Nuruzzaman

Personal information
- Full name: Mohammad Nuruzzaman
- Born: 8 June 1974 (age 52) Rajshahi, Bangladesh
- Nickname: Nayan
- Batting: Right-handed
- Bowling: Right arm medium pace

Domestic team information
- 2000/01–2005/06: Rajshahi Division
- First-class debut: 22 November 2000 Rajshahi Division v Dhaka Division
- Last First-class: 4 December 2005 Rajshahi Division v Sylhet Division
- List A debut: 25 November 2000 Rajshahi Division v Dhaka Division
- Last List A: 15 February 2005 Rajshahi Division v Khulna Division

Career statistics
| Competition | FC | LA |
| Matches | 35 | 31 |
| Runs scored | 1948 | 603 |
| Batting average | 36.07 | 20.79 |
| 100s/50s | 4/7 | –/2 |
| Top score | 161 | 67 |
| Balls bowled | 1121 | 1296 |
| Wickets | 15 | 18 |
| Bowling average | 39.80 | 38.22 |
| 5 wickets in innings | 1 | – |
| 10 wickets in match | – | – |
| Best bowling | 6/135 | 4/17 |
| Catches/stumpings | 11/– | 7/– |
- Source: CricketArchive, 11 December 2016

= Mohammad Nuruzzaman =

Bangladeshi cricketer (born 1974)

Mohammad Nuruzzaman is a former first-class and List A cricketer from Bangladesh. He was born on 8 June 1974 in Rajshahi and is a right-handed batsman and right arm medium pacer.

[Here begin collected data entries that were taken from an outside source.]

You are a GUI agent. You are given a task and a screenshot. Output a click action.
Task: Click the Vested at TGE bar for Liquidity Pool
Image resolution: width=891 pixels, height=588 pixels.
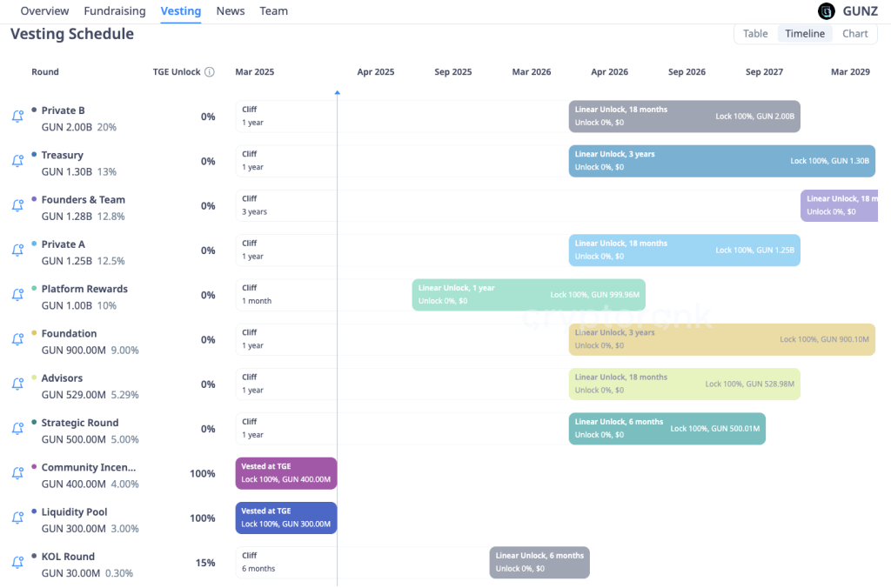285,518
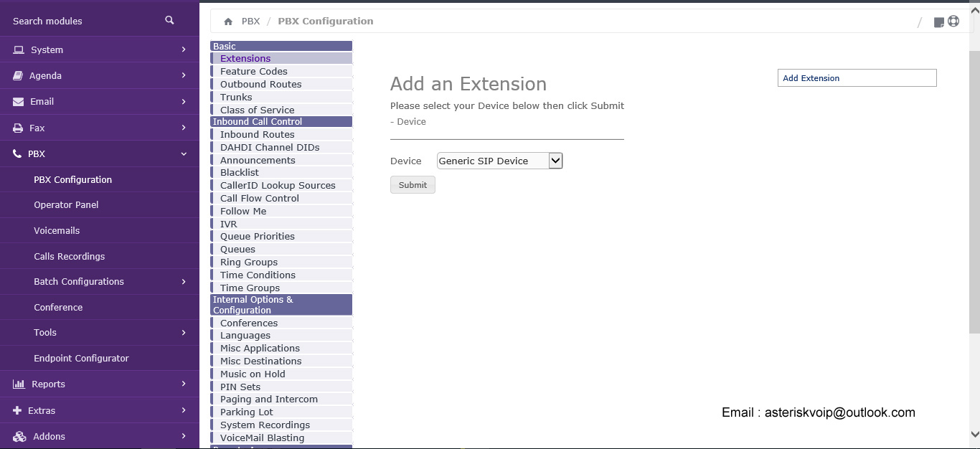Click the search magnifier icon
Viewport: 980px width, 449px height.
(169, 20)
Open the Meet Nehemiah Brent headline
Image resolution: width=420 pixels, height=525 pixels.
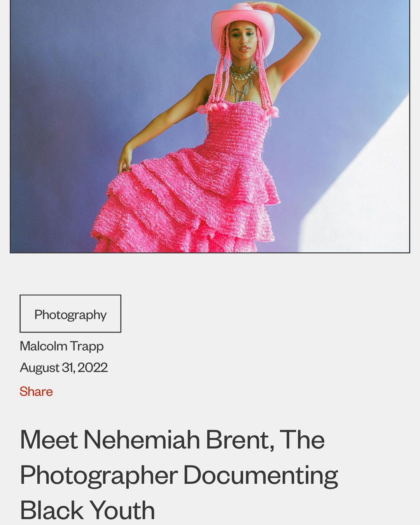pyautogui.click(x=179, y=474)
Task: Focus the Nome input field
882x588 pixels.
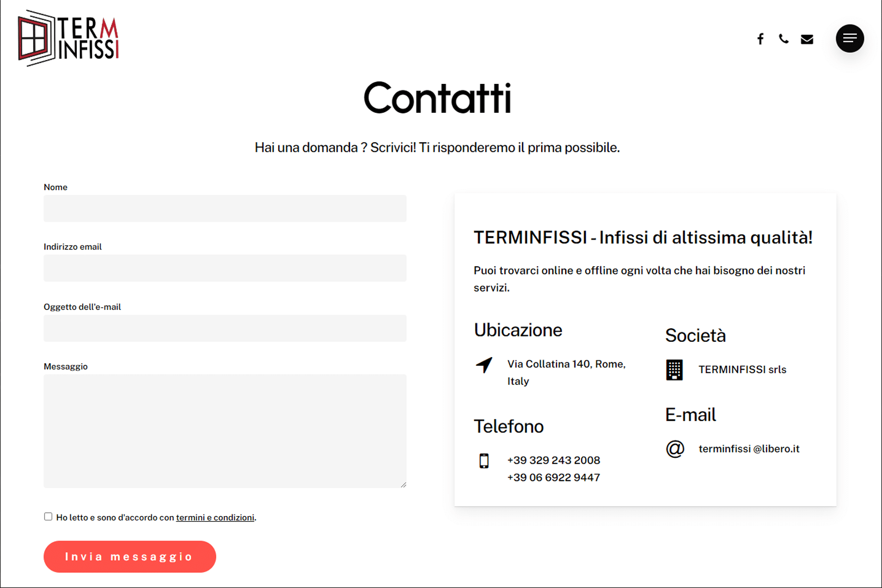Action: pos(225,209)
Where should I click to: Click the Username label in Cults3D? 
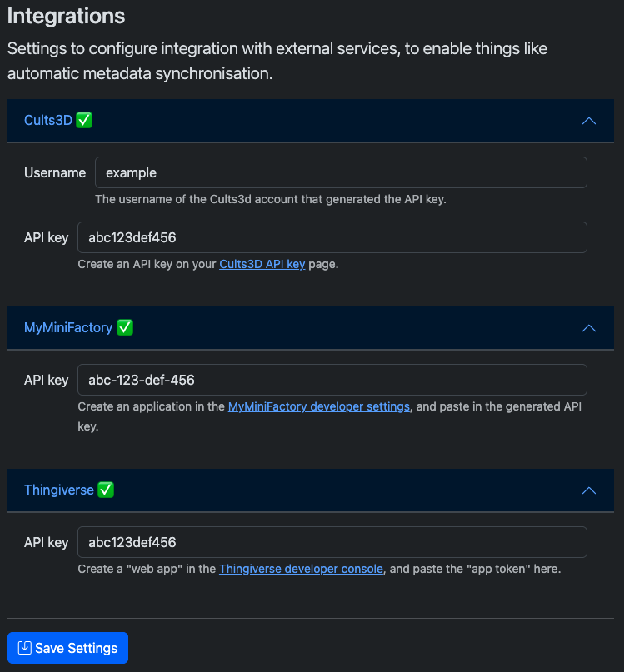(x=55, y=172)
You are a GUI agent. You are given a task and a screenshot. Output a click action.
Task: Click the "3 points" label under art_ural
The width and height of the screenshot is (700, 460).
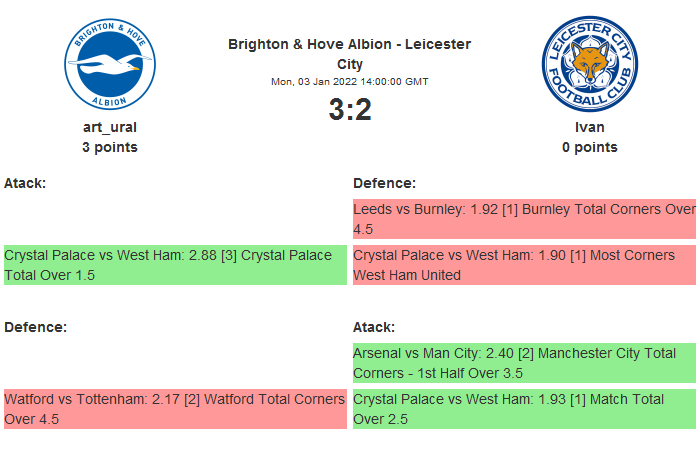pos(110,147)
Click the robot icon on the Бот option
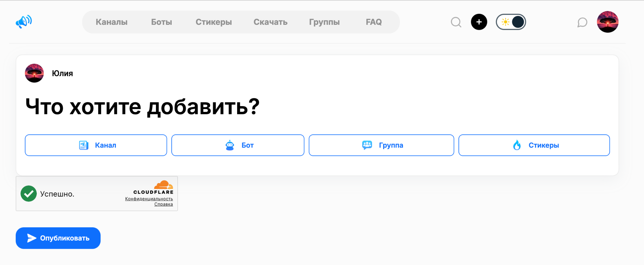 pos(230,145)
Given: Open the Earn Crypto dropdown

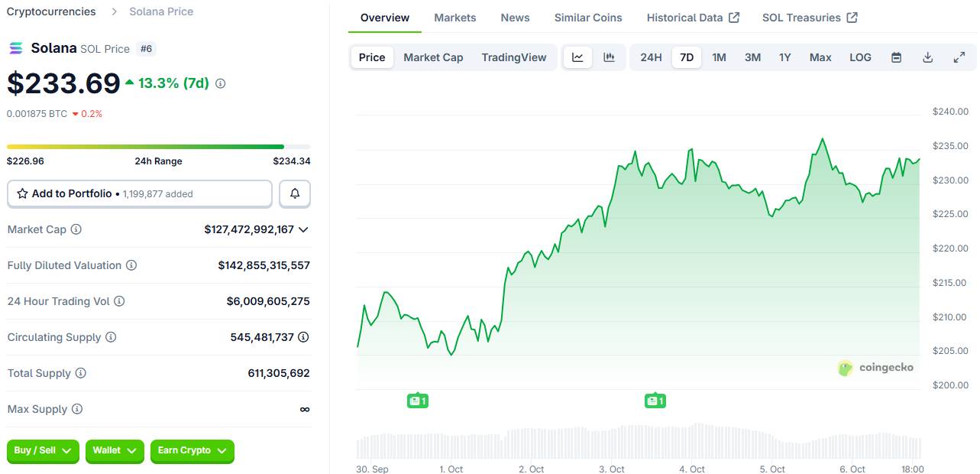Looking at the screenshot, I should 192,451.
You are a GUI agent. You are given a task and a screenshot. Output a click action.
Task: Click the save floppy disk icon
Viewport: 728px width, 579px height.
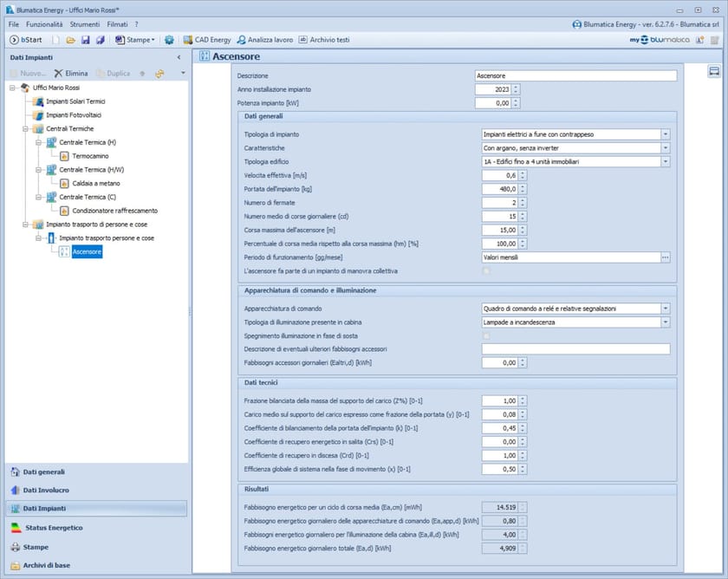(85, 40)
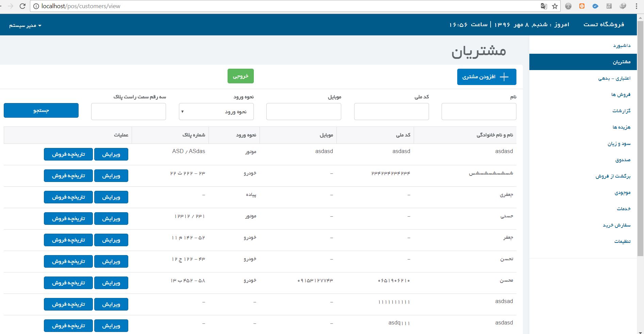The width and height of the screenshot is (644, 334).
Task: Go to گزارشات in the sidebar
Action: click(x=621, y=111)
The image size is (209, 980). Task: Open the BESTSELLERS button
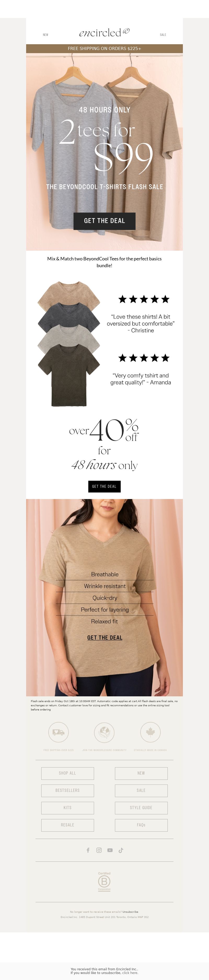point(68,791)
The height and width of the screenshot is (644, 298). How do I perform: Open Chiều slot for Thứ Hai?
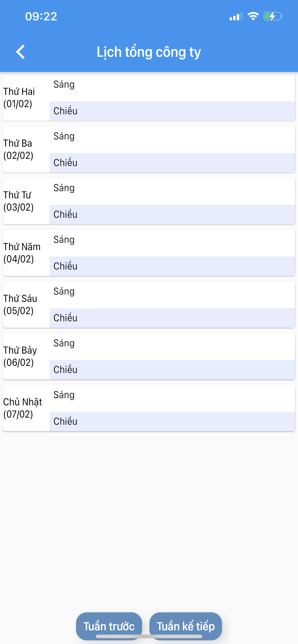[172, 111]
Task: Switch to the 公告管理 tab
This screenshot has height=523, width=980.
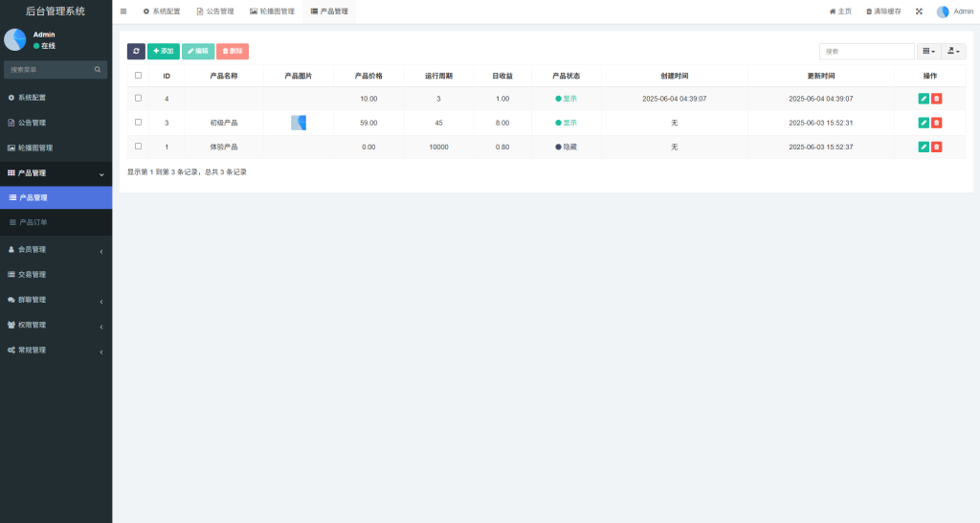Action: pos(214,11)
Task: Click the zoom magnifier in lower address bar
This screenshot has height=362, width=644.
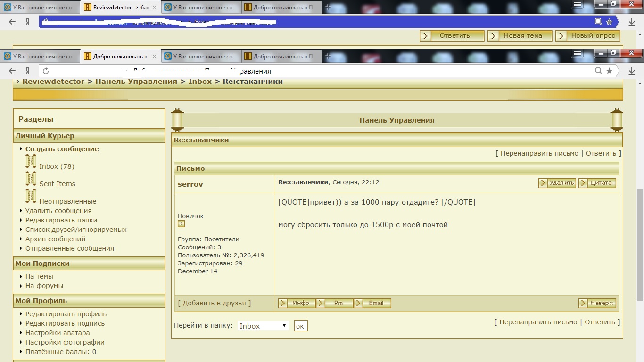Action: pos(598,71)
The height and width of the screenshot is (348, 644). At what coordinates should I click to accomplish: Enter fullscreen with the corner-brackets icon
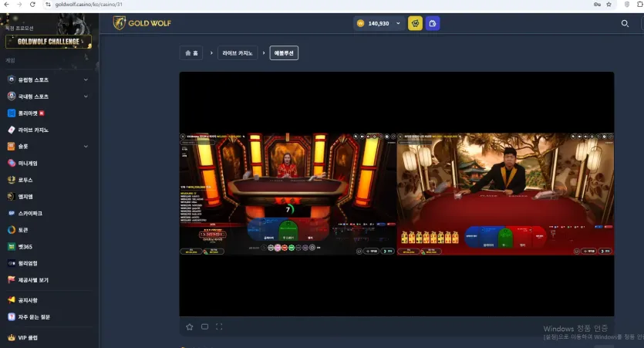coord(219,326)
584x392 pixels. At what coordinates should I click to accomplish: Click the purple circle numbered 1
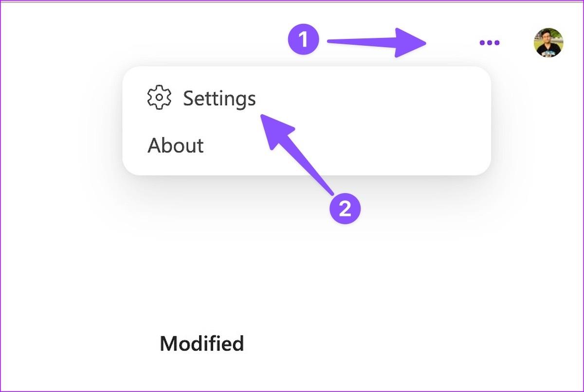tap(304, 39)
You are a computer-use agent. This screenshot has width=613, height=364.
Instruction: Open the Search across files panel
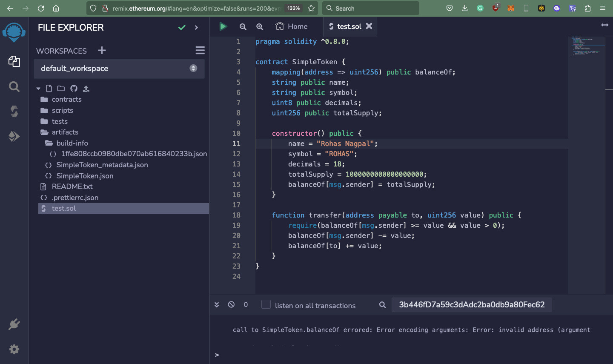[x=14, y=87]
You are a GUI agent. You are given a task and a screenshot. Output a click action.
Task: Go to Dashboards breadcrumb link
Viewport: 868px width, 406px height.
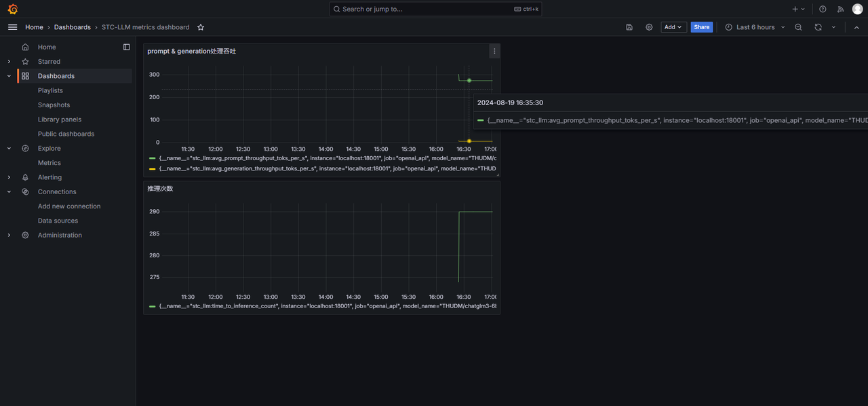(73, 27)
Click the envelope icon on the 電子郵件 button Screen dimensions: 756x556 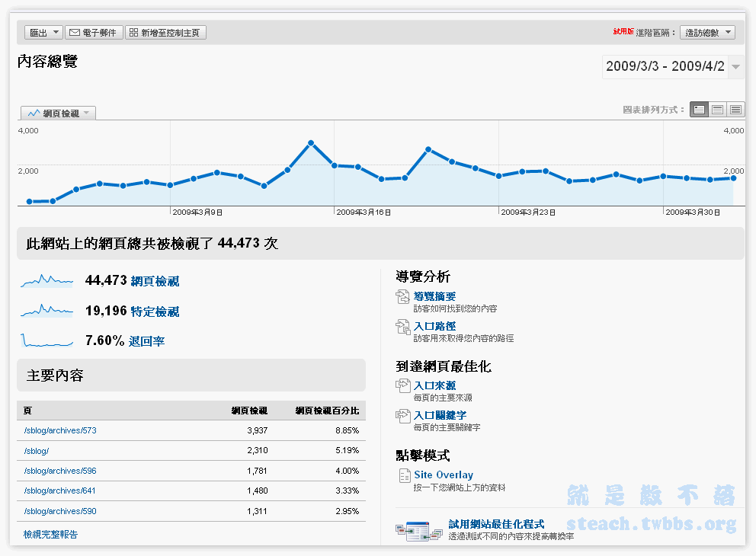pos(75,33)
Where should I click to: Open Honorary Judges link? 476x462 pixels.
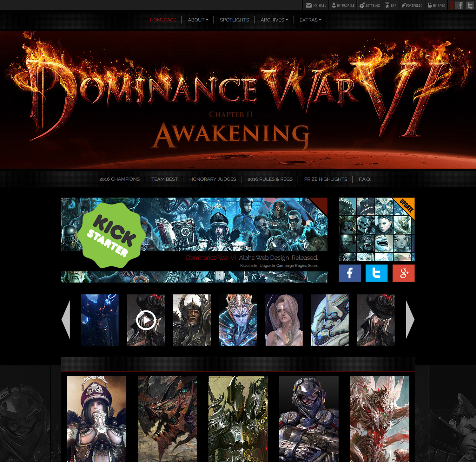(x=213, y=179)
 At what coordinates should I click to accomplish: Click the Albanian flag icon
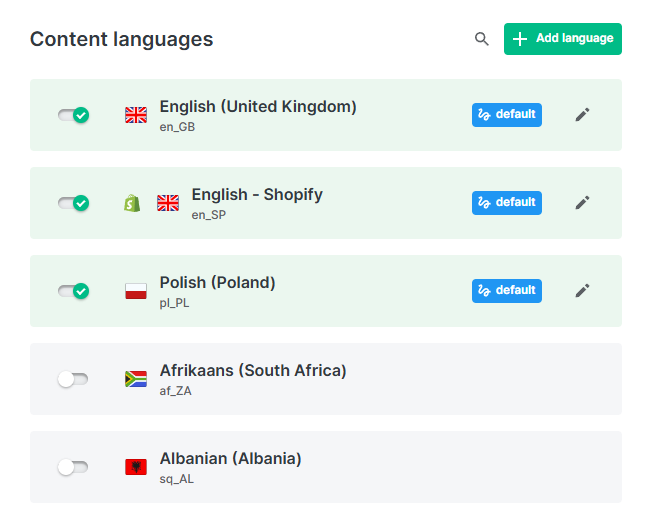[x=136, y=467]
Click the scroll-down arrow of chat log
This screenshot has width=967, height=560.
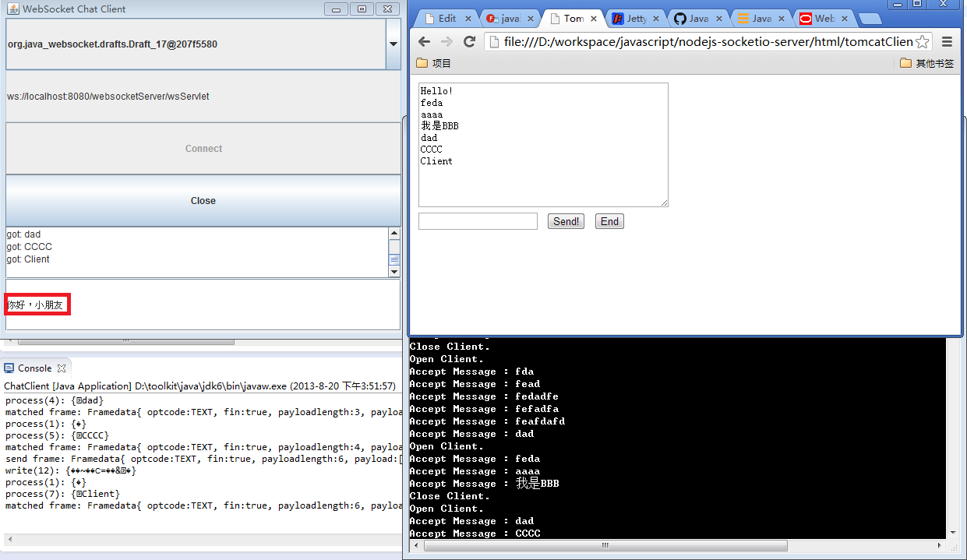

He appeared for Rajshahi Division between 2000/01 and 2005/06. He scored 4 first-class hundreds in his 35 games, with a best of 161 against Barisal Division and took 6 for 135 against Biman Bangladesh Airlines with the ball. He also scored two fifties in the one day arena.